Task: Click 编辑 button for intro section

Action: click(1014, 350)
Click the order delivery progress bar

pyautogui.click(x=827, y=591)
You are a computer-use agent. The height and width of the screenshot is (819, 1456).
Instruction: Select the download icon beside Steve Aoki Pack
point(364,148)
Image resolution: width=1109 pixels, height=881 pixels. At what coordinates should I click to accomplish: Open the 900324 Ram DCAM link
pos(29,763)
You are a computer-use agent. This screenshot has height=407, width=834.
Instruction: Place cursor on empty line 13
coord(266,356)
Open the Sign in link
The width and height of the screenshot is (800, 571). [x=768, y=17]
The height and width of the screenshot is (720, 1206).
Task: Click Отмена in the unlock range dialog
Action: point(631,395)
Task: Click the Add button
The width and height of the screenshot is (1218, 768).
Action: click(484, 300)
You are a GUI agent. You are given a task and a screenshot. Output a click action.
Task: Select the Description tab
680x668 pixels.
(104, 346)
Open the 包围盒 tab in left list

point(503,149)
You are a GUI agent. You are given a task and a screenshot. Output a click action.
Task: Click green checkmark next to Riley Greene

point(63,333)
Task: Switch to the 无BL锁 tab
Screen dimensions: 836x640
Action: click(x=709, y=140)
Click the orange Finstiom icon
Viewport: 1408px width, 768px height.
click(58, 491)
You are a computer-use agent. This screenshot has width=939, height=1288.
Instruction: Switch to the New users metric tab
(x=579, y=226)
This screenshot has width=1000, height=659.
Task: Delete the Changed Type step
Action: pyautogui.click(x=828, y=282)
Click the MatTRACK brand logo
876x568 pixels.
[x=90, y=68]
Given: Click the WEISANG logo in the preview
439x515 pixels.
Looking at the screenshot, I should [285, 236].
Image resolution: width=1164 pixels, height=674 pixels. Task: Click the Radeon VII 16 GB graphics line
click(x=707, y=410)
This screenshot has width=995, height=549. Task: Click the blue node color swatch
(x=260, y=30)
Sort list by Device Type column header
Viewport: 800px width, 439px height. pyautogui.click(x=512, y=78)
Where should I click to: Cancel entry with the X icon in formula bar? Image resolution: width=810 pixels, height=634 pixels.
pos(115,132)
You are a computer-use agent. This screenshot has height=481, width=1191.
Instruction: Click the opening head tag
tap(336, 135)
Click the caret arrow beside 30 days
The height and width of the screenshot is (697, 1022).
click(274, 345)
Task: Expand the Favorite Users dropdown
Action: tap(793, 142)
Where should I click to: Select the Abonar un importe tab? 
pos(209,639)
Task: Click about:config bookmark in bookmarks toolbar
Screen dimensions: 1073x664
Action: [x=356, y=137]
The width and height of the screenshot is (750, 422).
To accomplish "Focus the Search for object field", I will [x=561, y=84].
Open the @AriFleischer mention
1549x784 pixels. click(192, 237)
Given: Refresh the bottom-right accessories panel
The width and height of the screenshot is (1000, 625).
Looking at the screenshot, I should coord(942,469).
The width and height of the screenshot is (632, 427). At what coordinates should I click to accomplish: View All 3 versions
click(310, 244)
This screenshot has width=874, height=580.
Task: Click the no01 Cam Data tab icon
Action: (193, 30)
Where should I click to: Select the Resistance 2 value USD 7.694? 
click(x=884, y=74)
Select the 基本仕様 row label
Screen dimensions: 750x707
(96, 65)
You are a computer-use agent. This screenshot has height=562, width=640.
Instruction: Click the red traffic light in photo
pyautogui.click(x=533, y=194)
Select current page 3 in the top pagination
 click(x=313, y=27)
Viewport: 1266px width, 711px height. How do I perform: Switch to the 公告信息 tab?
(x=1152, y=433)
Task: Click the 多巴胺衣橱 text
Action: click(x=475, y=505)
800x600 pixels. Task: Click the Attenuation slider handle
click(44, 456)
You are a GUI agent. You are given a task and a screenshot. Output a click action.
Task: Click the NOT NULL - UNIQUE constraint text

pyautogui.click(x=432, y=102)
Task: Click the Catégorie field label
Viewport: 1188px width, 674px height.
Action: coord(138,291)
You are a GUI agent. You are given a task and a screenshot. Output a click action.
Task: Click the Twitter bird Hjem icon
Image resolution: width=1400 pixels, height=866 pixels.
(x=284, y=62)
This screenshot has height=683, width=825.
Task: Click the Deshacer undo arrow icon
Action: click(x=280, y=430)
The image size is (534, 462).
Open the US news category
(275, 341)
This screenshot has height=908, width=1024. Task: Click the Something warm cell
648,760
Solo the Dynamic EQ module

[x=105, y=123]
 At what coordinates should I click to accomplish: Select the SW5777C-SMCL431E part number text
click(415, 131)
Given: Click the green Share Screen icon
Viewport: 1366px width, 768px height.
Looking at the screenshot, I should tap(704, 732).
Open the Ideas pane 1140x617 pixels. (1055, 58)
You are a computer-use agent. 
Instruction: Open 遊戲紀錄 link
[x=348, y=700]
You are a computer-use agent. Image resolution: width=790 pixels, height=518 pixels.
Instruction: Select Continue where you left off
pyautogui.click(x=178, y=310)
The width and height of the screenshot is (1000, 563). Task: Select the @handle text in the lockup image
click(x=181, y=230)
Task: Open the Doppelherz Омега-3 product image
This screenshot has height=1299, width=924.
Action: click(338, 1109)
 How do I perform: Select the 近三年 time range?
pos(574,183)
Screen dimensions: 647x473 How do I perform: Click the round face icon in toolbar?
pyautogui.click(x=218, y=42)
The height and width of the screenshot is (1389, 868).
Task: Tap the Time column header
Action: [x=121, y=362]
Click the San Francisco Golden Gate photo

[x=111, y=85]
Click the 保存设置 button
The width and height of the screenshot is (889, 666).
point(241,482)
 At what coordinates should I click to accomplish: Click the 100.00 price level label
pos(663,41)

*****

WHAT TO DO: Review the material and copy each line in which the word "logo" appears.

PROBLEM SOLUTION:
Click the MatTRACK brand logo
Given: Click the WEISANG logo in the preview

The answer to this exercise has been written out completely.